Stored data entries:
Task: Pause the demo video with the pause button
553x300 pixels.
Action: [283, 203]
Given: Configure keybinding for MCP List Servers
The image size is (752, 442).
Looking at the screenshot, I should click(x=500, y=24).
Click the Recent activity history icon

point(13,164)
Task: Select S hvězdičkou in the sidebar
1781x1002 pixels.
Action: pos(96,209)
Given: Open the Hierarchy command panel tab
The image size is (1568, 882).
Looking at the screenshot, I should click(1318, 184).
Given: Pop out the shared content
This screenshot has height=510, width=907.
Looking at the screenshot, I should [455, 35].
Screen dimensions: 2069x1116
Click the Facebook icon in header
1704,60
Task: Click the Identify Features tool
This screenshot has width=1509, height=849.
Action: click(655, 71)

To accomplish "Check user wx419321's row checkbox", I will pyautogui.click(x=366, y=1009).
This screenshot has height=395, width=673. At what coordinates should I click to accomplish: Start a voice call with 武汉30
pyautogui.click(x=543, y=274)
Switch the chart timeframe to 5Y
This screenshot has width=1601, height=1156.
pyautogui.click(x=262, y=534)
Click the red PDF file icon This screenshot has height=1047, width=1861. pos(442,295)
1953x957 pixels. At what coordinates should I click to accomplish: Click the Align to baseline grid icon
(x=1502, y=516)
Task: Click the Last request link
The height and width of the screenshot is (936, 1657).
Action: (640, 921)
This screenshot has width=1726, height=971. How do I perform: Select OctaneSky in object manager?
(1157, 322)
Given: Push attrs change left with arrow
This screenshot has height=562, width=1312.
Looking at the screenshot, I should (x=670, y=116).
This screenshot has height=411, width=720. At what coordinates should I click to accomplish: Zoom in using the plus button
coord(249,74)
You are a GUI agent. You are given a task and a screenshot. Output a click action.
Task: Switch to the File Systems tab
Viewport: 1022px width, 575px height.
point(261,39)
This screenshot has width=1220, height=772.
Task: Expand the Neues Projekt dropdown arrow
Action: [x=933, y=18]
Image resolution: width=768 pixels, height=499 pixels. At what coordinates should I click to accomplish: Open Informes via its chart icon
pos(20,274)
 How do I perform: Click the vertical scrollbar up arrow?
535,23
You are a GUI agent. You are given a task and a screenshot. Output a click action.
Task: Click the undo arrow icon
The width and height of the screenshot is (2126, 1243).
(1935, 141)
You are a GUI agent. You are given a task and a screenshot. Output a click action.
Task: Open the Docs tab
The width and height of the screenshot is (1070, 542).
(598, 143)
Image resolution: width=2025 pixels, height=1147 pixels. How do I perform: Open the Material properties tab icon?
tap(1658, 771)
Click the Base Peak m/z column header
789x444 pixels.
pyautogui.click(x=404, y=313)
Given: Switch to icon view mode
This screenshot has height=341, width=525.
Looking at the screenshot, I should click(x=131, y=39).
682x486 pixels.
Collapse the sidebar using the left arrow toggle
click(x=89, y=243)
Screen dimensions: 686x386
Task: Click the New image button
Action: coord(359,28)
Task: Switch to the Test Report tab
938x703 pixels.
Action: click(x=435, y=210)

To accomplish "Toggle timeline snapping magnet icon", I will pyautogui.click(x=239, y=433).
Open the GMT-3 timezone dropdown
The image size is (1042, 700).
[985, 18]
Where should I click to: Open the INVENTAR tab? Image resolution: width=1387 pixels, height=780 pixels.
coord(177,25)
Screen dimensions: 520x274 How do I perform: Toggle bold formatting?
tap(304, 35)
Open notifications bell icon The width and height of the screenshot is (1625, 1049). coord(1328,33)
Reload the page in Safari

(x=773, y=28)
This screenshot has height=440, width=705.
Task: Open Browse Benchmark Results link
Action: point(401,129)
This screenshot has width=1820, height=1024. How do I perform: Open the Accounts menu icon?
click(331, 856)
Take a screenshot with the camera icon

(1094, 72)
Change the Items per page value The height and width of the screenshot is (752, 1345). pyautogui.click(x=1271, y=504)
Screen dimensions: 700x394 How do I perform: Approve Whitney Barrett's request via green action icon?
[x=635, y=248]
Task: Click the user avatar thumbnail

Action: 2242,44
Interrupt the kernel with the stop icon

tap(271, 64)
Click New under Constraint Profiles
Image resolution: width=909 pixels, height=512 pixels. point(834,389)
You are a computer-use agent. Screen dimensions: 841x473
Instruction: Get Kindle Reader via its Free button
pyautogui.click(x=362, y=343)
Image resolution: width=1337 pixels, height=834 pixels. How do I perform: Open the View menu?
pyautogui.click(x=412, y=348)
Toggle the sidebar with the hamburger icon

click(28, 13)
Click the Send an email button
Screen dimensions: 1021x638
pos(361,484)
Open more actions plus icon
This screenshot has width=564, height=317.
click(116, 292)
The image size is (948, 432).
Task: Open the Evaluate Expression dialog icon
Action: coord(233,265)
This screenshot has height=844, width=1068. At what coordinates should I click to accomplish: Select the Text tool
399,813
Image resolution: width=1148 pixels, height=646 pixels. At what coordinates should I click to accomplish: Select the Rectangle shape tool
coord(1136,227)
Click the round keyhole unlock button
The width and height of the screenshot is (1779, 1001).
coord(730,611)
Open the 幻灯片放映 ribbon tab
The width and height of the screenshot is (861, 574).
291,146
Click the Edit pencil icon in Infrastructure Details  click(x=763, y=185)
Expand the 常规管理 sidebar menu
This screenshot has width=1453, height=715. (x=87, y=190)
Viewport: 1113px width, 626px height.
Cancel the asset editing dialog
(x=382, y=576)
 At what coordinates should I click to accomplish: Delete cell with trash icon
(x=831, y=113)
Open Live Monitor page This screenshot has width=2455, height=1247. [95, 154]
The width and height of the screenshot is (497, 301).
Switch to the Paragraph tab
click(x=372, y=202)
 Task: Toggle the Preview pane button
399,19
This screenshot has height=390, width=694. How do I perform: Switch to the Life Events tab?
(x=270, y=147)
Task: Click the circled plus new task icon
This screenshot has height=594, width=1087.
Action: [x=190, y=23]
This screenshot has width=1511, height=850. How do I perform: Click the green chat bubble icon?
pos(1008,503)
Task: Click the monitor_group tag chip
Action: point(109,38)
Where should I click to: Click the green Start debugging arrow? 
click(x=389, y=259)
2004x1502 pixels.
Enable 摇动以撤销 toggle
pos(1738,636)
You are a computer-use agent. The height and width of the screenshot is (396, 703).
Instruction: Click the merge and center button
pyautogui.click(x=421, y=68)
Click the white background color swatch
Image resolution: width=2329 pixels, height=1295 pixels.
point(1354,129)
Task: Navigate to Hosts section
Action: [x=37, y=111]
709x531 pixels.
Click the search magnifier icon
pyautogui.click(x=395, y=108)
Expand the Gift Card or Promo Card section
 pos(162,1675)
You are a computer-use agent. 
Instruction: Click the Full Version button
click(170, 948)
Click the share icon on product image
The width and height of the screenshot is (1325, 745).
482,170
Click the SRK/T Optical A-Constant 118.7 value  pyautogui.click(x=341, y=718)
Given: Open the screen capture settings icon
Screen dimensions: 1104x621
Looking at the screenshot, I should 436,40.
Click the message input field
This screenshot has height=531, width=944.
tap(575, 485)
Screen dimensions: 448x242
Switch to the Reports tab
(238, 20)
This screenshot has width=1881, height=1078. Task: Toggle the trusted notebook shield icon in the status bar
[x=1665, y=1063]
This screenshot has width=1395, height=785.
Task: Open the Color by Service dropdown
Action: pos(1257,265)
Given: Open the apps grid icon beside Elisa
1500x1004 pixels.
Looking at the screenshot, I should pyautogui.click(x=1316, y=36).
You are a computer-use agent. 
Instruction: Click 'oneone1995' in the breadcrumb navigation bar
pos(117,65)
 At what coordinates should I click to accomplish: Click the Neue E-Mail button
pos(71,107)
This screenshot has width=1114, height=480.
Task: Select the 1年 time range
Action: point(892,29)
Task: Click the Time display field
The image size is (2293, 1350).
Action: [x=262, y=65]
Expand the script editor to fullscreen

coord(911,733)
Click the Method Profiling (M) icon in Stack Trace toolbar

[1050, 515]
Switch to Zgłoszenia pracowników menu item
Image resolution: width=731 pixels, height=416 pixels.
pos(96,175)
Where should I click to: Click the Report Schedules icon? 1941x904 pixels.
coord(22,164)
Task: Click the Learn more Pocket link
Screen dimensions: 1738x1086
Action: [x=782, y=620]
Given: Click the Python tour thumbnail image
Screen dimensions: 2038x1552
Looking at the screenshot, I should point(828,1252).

WHAT TO WORK ON: Start with the first line of the data and print every line exactly. The line containing "Click the red" is the last one to include.

RESULT BELOW:
Task: Pause the demo video with the pause button
553x300 pixels.
Action: [283, 203]
Given: Configure keybinding for MCP List Servers
The image size is (752, 442).
Looking at the screenshot, I should click(x=500, y=24).
Click the Recent activity history icon

point(13,164)
Task: Select S hvězdičkou in the sidebar
1781x1002 pixels.
Action: pos(96,209)
Given: Open the Hierarchy command panel tab
The image size is (1568, 882).
Looking at the screenshot, I should click(1318, 184).
Given: Pop out the shared content
This screenshot has height=510, width=907.
Looking at the screenshot, I should [455, 35].
Screen dimensions: 2069x1116
Click the Facebook icon in header
1704,60
Task: Click the Identify Features tool
This screenshot has width=1509, height=849.
Action: click(655, 71)

To accomplish "Check user wx419321's row checkbox", I will pyautogui.click(x=366, y=1009).
This screenshot has height=395, width=673. At what coordinates should I click to accomplish: Start a voice call with 武汉30
pyautogui.click(x=543, y=274)
Switch the chart timeframe to 5Y
This screenshot has width=1601, height=1156.
pyautogui.click(x=262, y=534)
Click the red PDF file icon This screenshot has height=1047, width=1861. pos(442,295)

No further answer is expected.